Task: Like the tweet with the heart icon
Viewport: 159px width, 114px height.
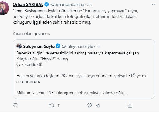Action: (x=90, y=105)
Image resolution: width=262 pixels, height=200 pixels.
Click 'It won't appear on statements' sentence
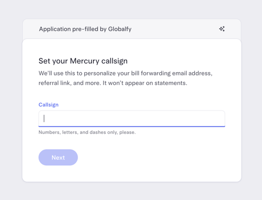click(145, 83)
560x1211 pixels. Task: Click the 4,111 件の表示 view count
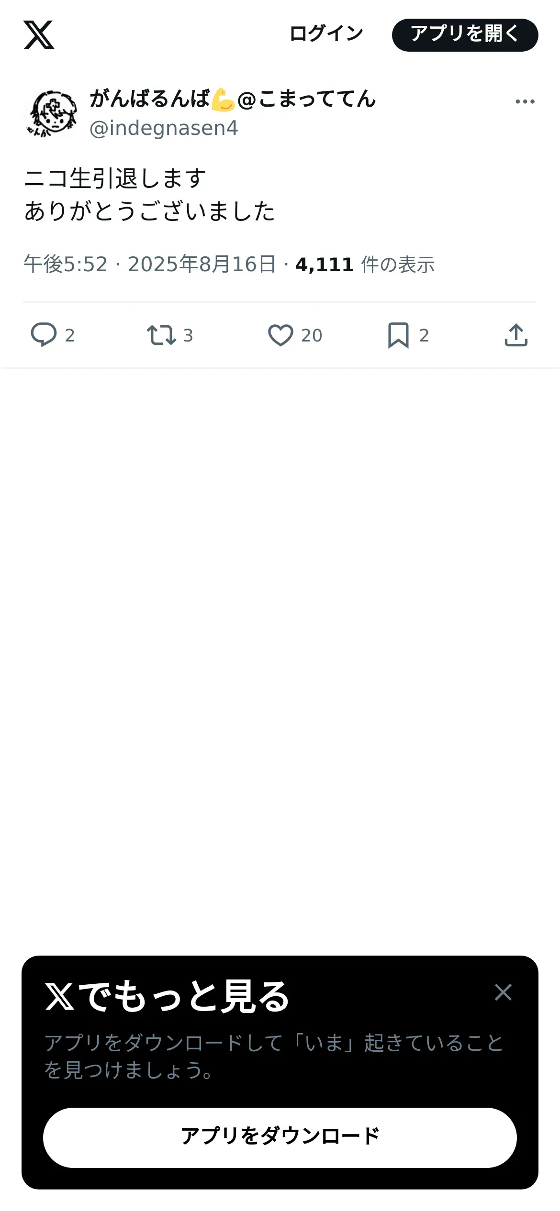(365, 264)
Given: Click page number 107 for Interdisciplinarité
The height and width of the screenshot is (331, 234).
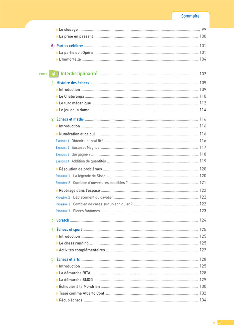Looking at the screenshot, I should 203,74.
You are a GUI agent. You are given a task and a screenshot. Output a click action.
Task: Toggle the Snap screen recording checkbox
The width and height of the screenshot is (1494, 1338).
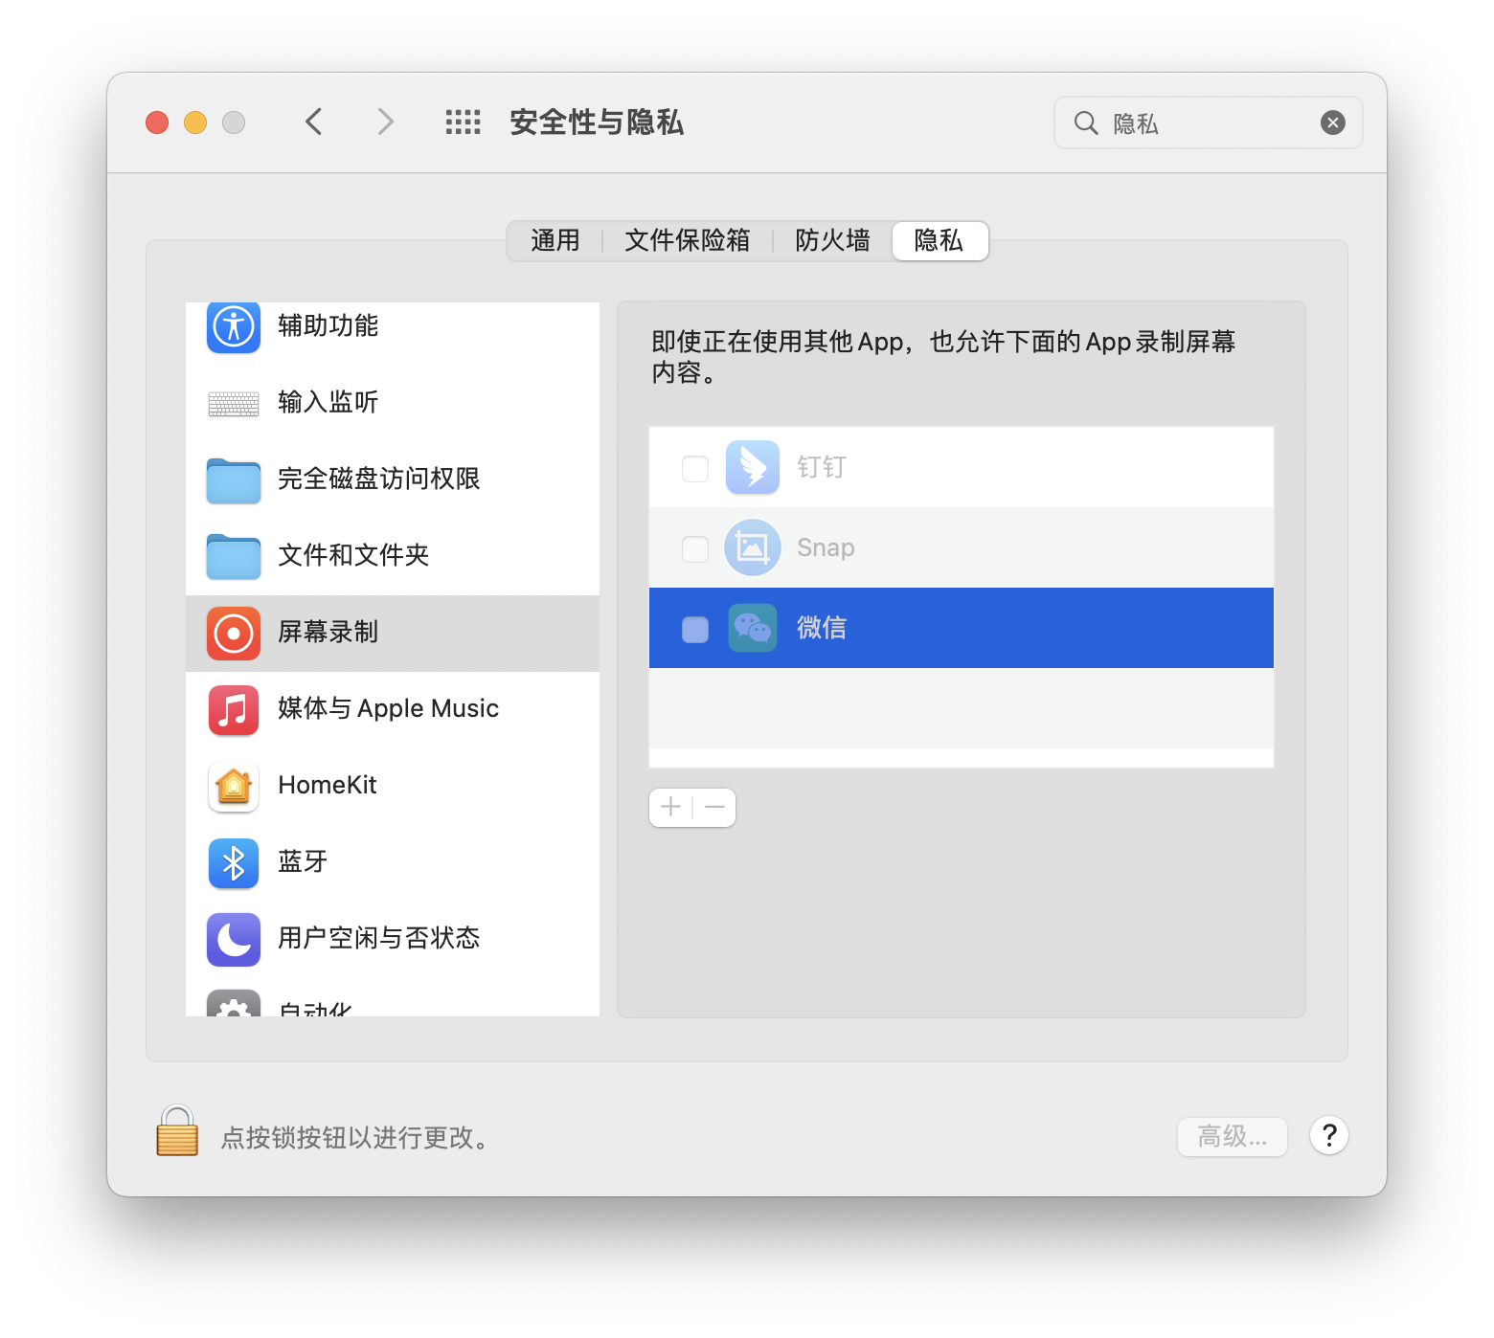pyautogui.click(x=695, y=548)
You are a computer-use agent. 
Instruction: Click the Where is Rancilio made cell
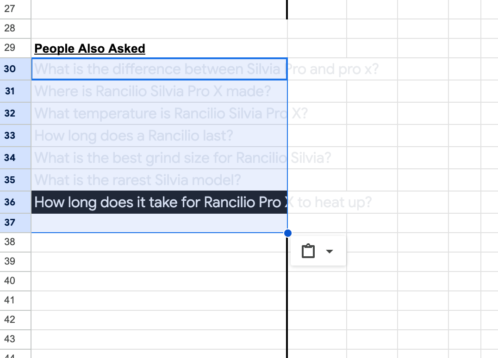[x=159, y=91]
==
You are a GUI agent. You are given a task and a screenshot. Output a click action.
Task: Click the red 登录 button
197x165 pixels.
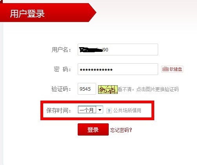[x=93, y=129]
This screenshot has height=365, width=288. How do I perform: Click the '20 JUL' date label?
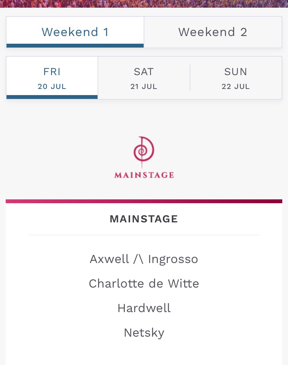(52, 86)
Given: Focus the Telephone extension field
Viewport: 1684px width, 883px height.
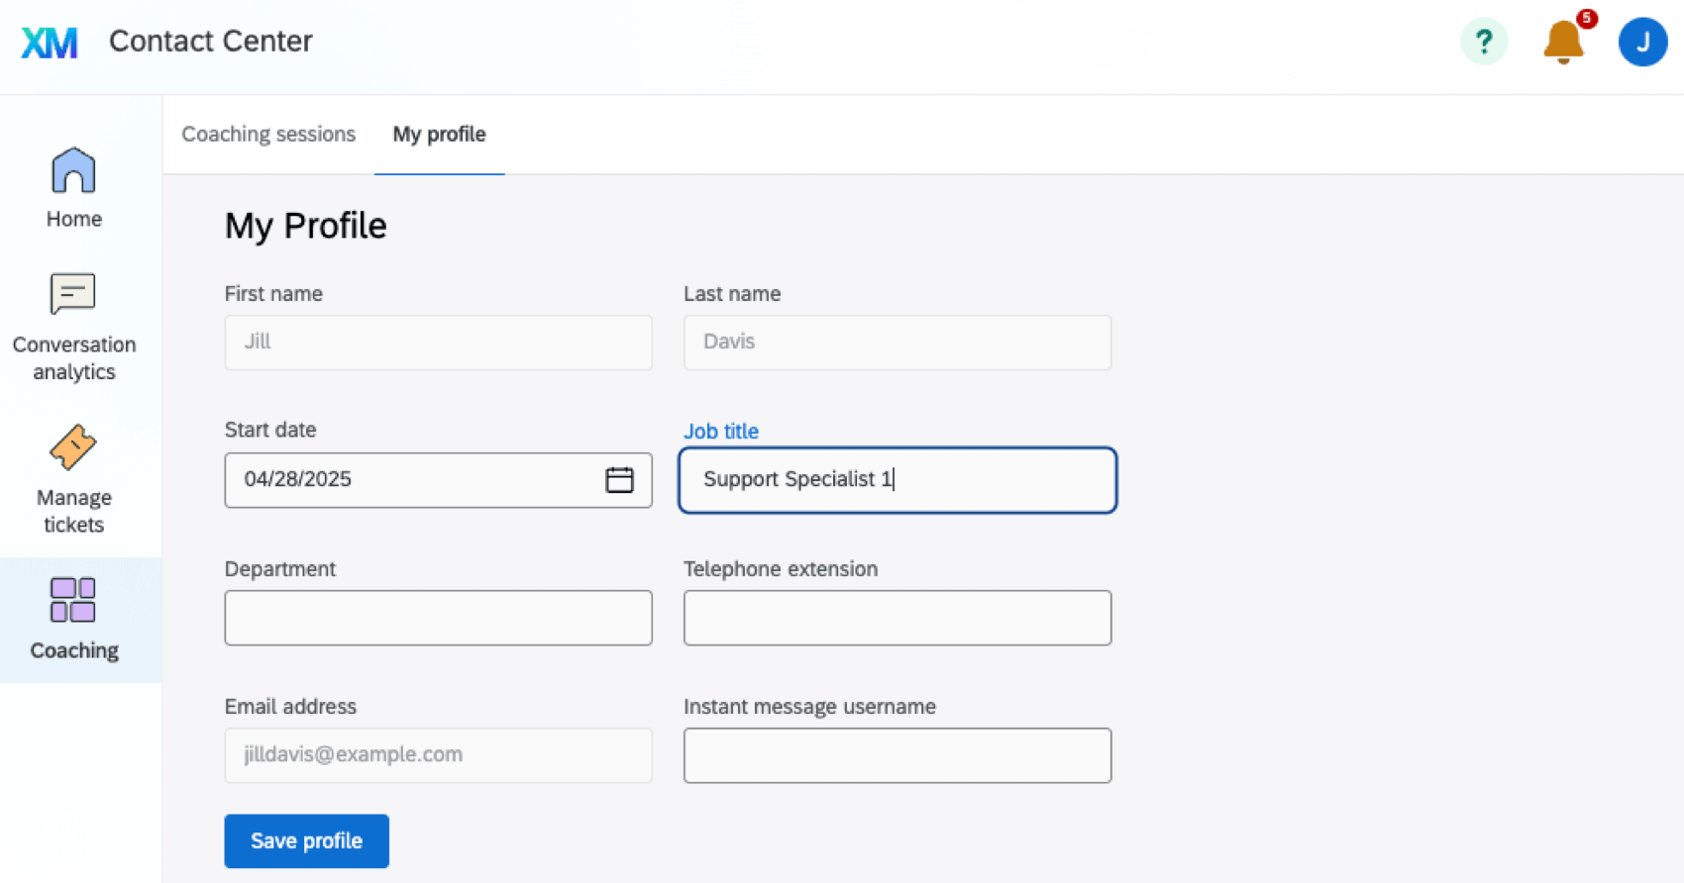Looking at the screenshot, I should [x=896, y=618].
==
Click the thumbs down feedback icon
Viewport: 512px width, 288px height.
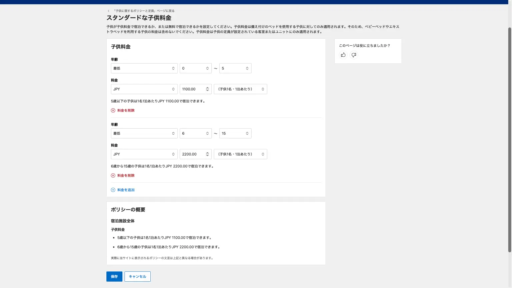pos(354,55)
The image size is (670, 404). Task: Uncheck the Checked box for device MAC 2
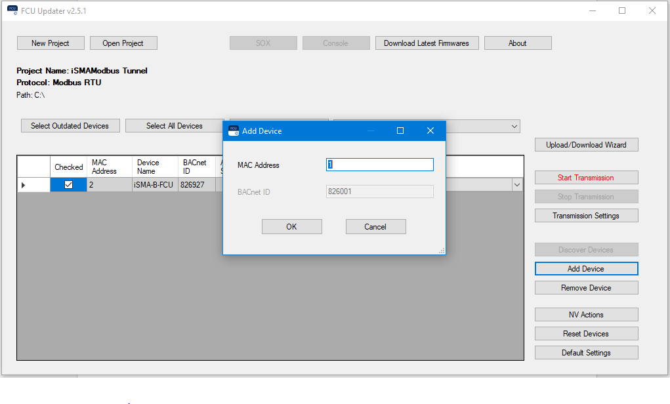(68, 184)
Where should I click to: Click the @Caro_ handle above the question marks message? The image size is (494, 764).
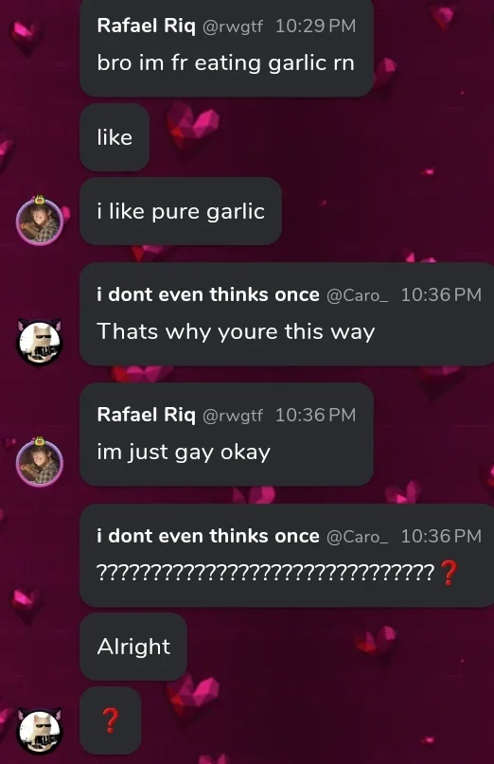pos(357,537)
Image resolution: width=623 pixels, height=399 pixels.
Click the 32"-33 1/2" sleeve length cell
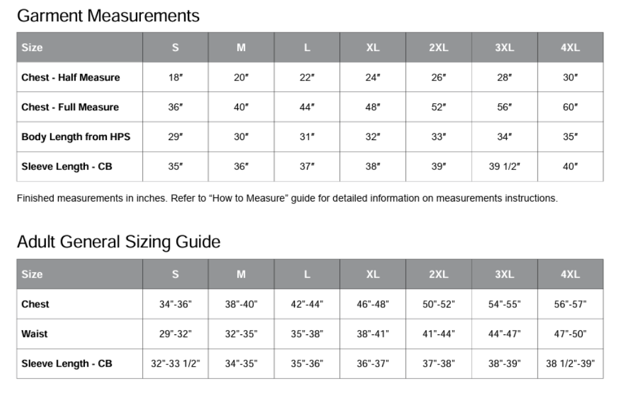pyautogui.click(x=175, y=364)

# BRIEF
Copy every line of the records above that holds the word "icon".

# ANSWER FOR THIS EXERCISE
Task: Like the tweet with the heart icon
Click the thumbs down feedback icon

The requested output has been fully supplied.